Just Come Back
I don't know what it feels like to have a broken heart. I wish I did sometimes. Apparently I have broken the hearts of others, and in a way I feel jealous of their pain. I want to know what I'm missing. I want to know that I'm capable of feeling that much. Sometimes I doubt that I am capable of feeling at all.
I end relationships because it doesn't feel right anymore. It doesn't make sense anymore. The feeling isn't there anymore. You made me so happy for so long and then one day it's gone and I've moved on and you haven't. Why haven't you? (Why have I?)
Just friends never works for me. I'm doomed to live out the rest of my life alone and on the internet typing about my lost loves and lack of interest in life. Passion...in anything...would be my savior. I love to write, but I can't anymore. I have no clue what I want to do with the rest of my life and no I idea who I want to do it with. I disconnect myself from the world maybe because I'm afraid of doing otherwise.
Alone again in the mid-early morning wishing you were here, but knowing I'd ruin it if you were.
I don't blame you for not putting up with me, I blame me for my confusion and for bringing you into it.

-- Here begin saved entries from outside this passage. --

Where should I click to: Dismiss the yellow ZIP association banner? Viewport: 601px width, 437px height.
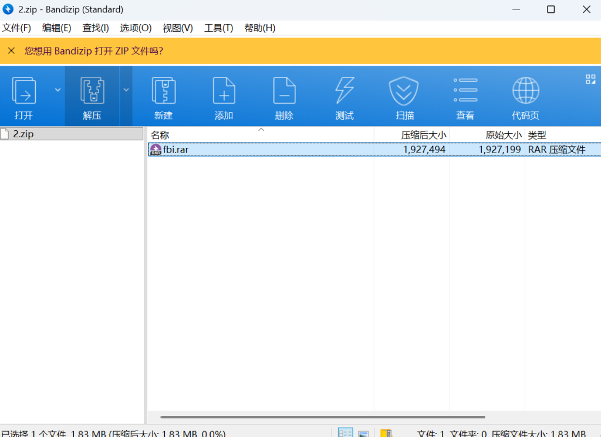(11, 51)
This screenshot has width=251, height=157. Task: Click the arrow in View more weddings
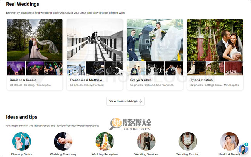tap(140, 101)
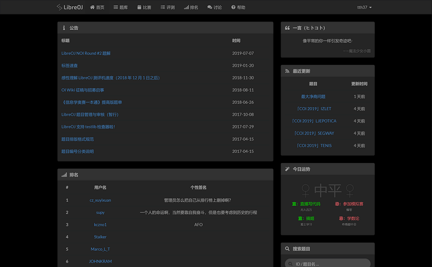The width and height of the screenshot is (432, 267).
Task: Click the magnifier icon in 搜索题目 header
Action: click(288, 249)
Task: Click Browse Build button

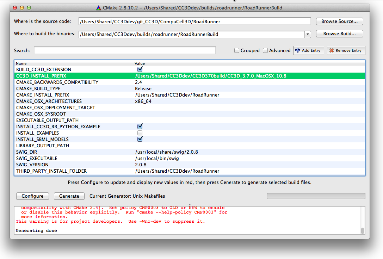Action: pyautogui.click(x=339, y=34)
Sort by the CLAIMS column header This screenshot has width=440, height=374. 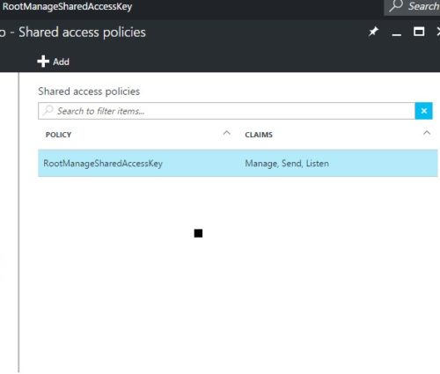click(x=259, y=135)
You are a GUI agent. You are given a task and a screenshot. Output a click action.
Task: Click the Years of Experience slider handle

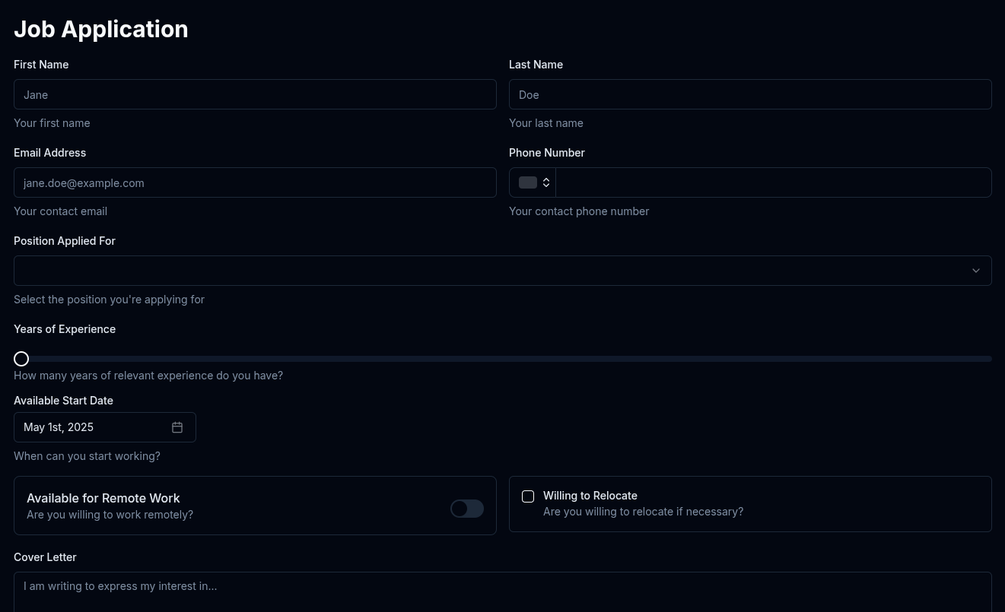click(21, 359)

I know this story isn't over, but I wish I could put it down for a while.
Run away.
Spend some time alone but not.
I can't stand be alone but I can't stand being around people.
Contradiction.
Anxiety.
Loneliness.
I guess it's true that you have to love yourself before you can love anyone else.

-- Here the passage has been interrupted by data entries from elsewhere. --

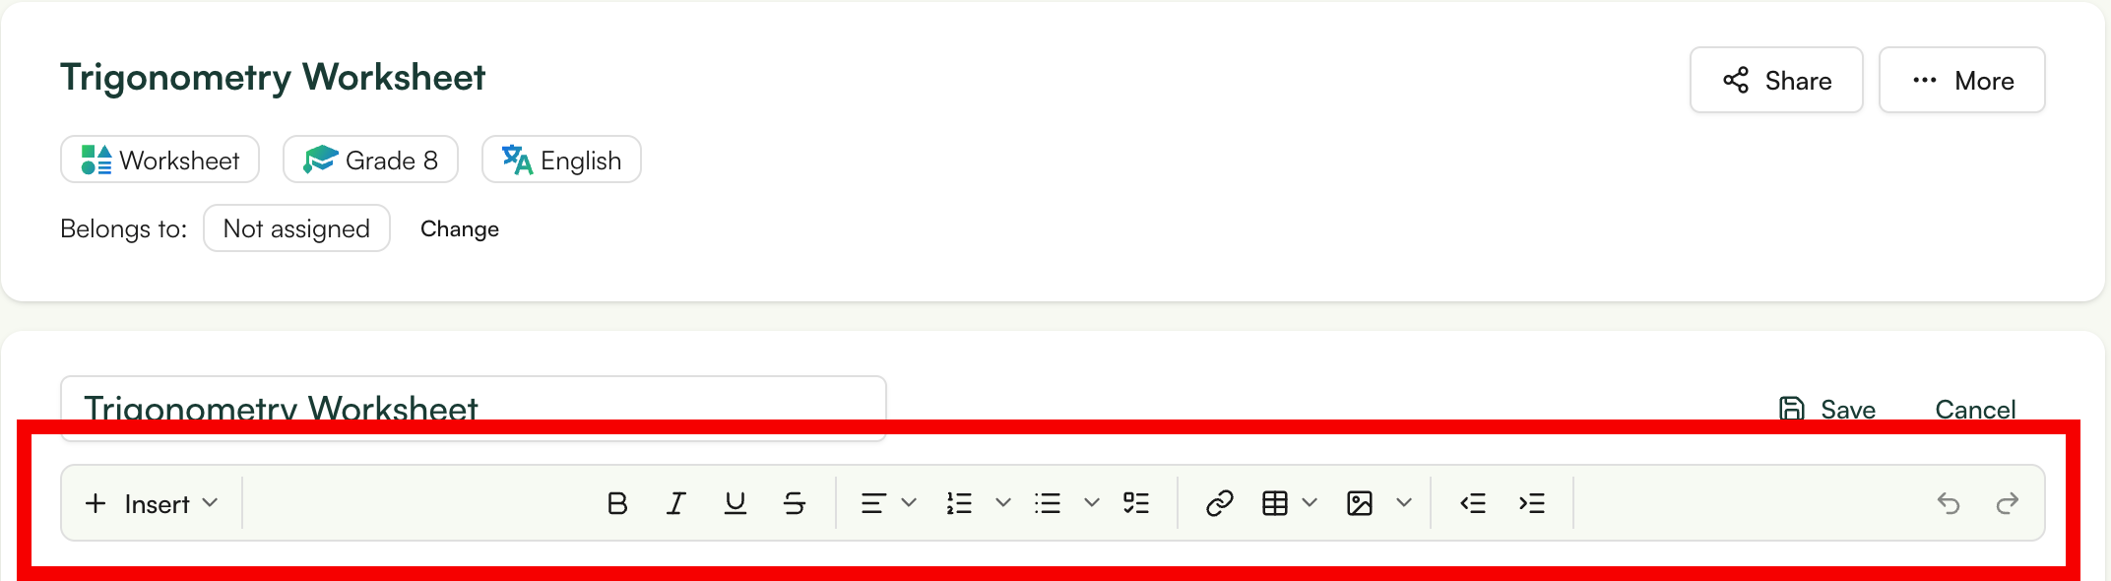Increase indent with the indent icon

1532,503
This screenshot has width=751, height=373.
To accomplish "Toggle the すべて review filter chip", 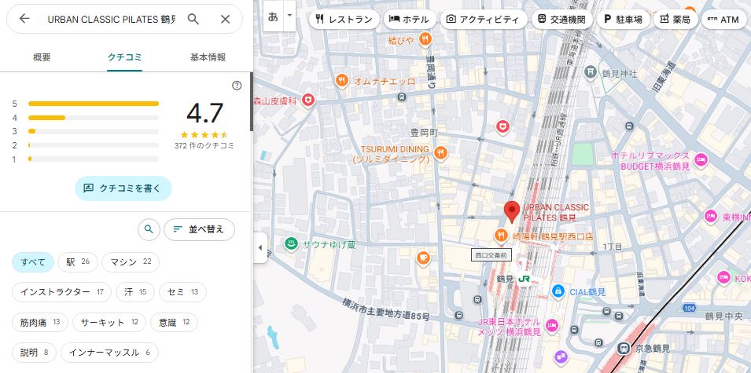I will pyautogui.click(x=33, y=261).
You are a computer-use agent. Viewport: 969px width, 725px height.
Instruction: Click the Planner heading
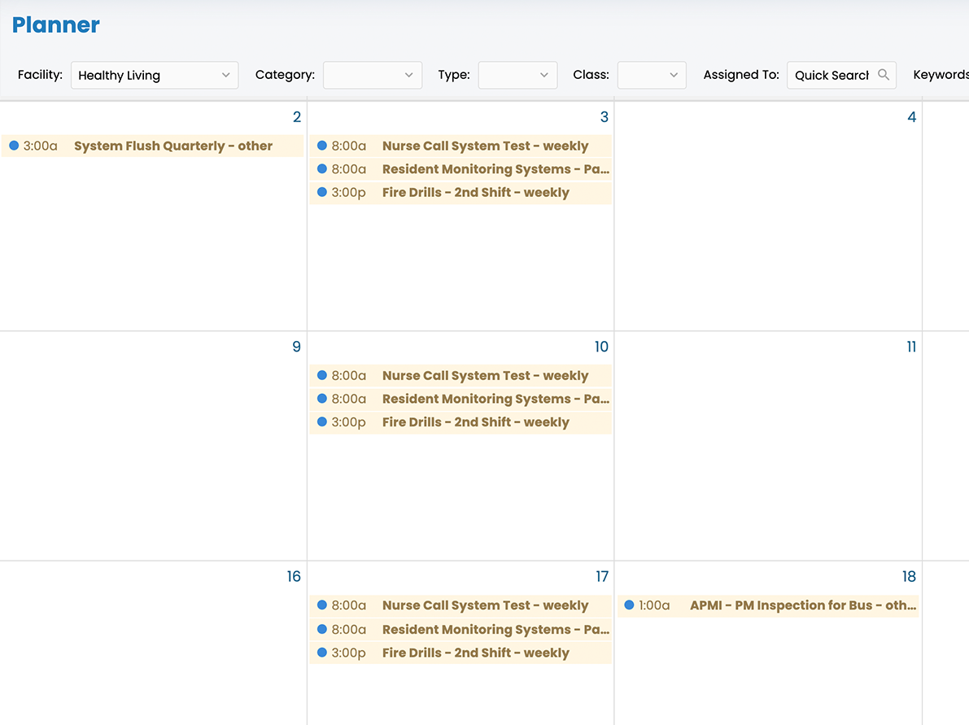tap(55, 24)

I haven't even figured me out yet. I'd rather focus on you or anyone.
With all of that said I need some time away from you, but there are a million things I'll miss.
Just to name a few:
Your smile
Your hair
Your nose (and what goes up it)
Your music
Riding in your car like it's a differnt world
Going to farms in the middle of the night just to make me happy
Lightning storms
Dorkiness
Talking in ...
Your tatoo
Your jaw
Your clothes
Your smell
Your hands covering mine
Your c(ockiness)onfidence
Your hold
The way you can always make me smile
And I you
...I could go on forever, but I won't.
Goodnight for now. Maybe tomorrow I will find another outlet for my emotions when I'm less intoxicated.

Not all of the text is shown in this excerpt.